A porre il quesito di cui sopra è una donna, Cathleen Calbert, poetessa e insegnante di letteratura al Rhode Island College, in America. Lo propone dalle colonne del New York Times, nella rubrica “Modern Love” (Amore moderno). Il sottotitolo è stimolante, e sorprendente per un giornale un po’ bacchettone com’è il quotidiano newyorchese: “Donne, volete qualcuno che vi lecchi la cioccolata sulla pancia? Avete bisogno di un ragazzo”. Con questa parola, ragazzo, traduco il termine usato dall’autrice per il suo articolo: guy (da non confondere con gay, che alla lettera vuol dire gaio e nel significato corrente vuol dire omosessuale).

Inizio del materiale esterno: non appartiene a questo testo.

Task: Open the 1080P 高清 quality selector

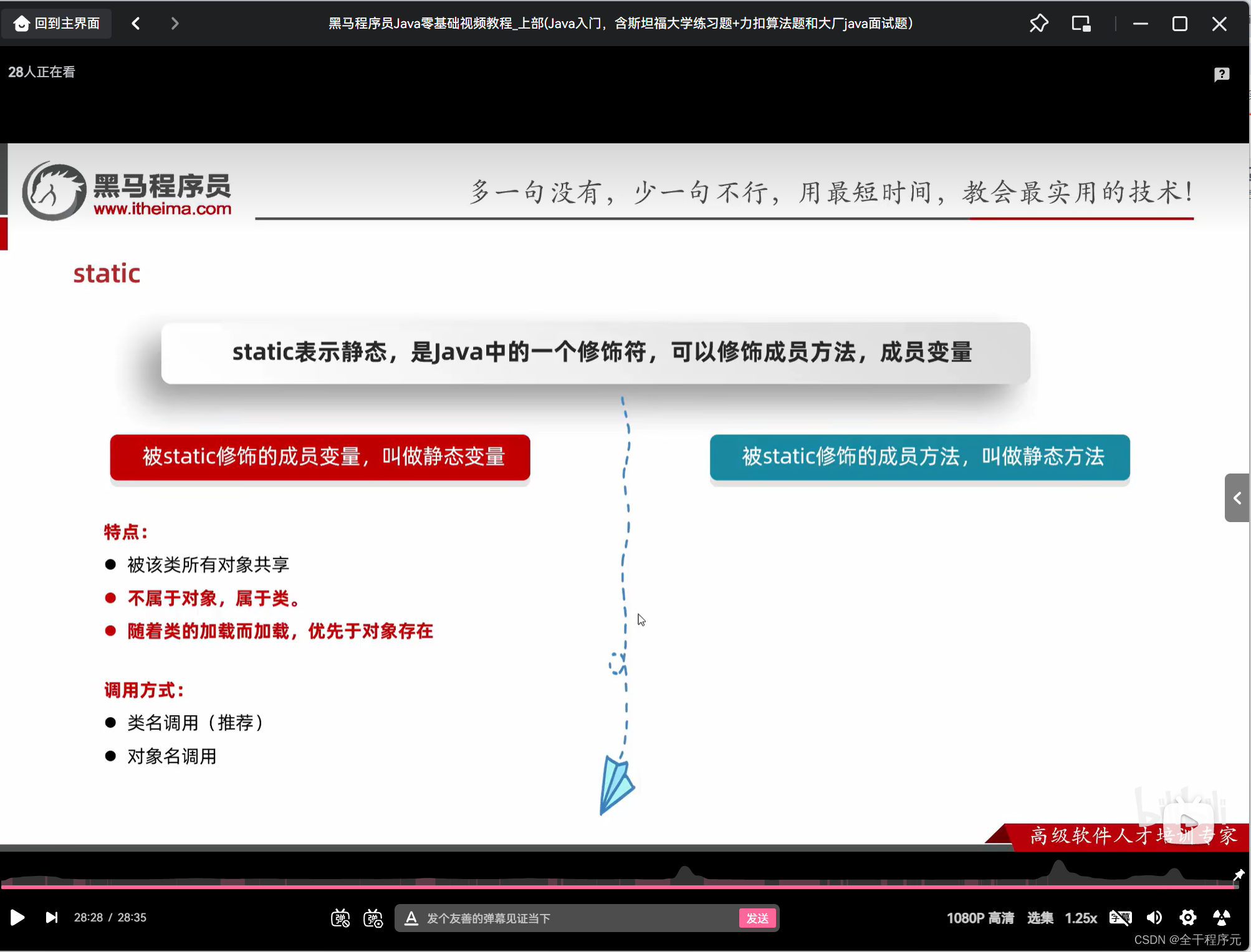Action: click(x=979, y=918)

Cos’è un “guy”? E’ un ragazzo, un ragazzone, un eterno ragazzo. Se qualcuno ha una traduzione migliore, la aspetto. Per semplificare, chiamiamolo dunque “ragazzo”. Il mondo maschile, scrive la poetessa, si divide appunto in due categorie: “men and guys”, uomini e ragazzi. I ragazzi sono quelli che si vestono a 50 anni come vestivano a 20. Quelli che se non ti parte l’auto, al massimo sanno dirti dov’è un meccanico. Quelli che sembrano non avere ancora deciso il proprio destino, ovvero come andranno a finire, ma continuano a sognarne uno. Quelli che se tu, donna, non riesci ad addormentarti, sono pronti a chiacchierare con te tutta la notte (e eventualmente, se ti fa piacere prima versartela, quindi fartela togliere, sono anche pronti a leccarti via la cioccolata dalla pancia), ma che non ti diranno mai in tono perentorio cosa devi fare o non fare (non lo sanno neanche per se stessi). Quelli che si appassionano per una causa, anche se in fondo hanno il dubbio se sia quella giusta. Quelli che credono che ci sia sempre un’altra, ultima possibilità nella vita. John Wayne, afferma la poetessa, apparteneva alla categoria degli uomini (”men”). James Dean e il giovane Marlon Brando a quella dei ragazzi (”guys”). Se una viene ricoverata d’urgenza in ospedale, scrive la poetessa, è preferibile ritrovarsi fra le mani di un medico e di un infermiere uomini: senza dubbi, tutti d’un pezzo, che sanno maneggiare gli strumenti necessari. Ma se deve innamorarsi, per lei è preferibile un ragazzo. Quando ho riassunto a un’amica il senso di questo articolo, mi ha mandato un verso di un altro poeta, italiano, uomo (anzi: ragazzo), Franco Marcoaldi: “Continueremo a perlustrare il mondo, anche senza volerlo. Avremo fame della vita, anche senza saperlo”. Mi pare un bel manifesto per noi eterni ragazzi.